## What the task asks
Reproduce word for word the passage on Irish banking regulation before the financial crisis, everything from "We examined the" down to "of the risks.".

## Passage

In this Chapter, we explore the state institutions that were accountable for the regulation and supervision of both the banking sector and the financial stability of the state during the period leading up to the financial crisis. We consider the institutions’ roles, powers and the choices that they made during this critical period. We also consider the role and contribution of both international and domestic agencies in flagging and highlighting the emerging risks and growing threats to the Irish economy. These will be covered in three sections:
The availability of accurate and independent analysis of macro-economic and systemic risk is crucial to the role of the Central Bank and the Department of Finance in assessing, communicating and responding to such risks. A key role is also played by non-state actors in providing review, analysis, forecasts and challenge in the area of risk. This includes international bodies such as the European Commission, the Organisation for Economic Cooperation and Development (OECD), the International Monetary Fund (IMF), the ratings agencies and the relevant domestic non-government body, the Economic and Social Research Institute (ESRI).
We examined the extent to which the domestic institutions, namely the Central Bank and the Department of Finance, relied or purported to rely on such analysis in their own assessment of the risks.

## Source material

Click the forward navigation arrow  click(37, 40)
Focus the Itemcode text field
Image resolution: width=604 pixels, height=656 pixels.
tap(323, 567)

## Solved exercise
We examined the extent to which the domestic institutions, namely the Central Bank and the Department of Finance, relied or purported to rely on such analysis in their own assessment of the risks.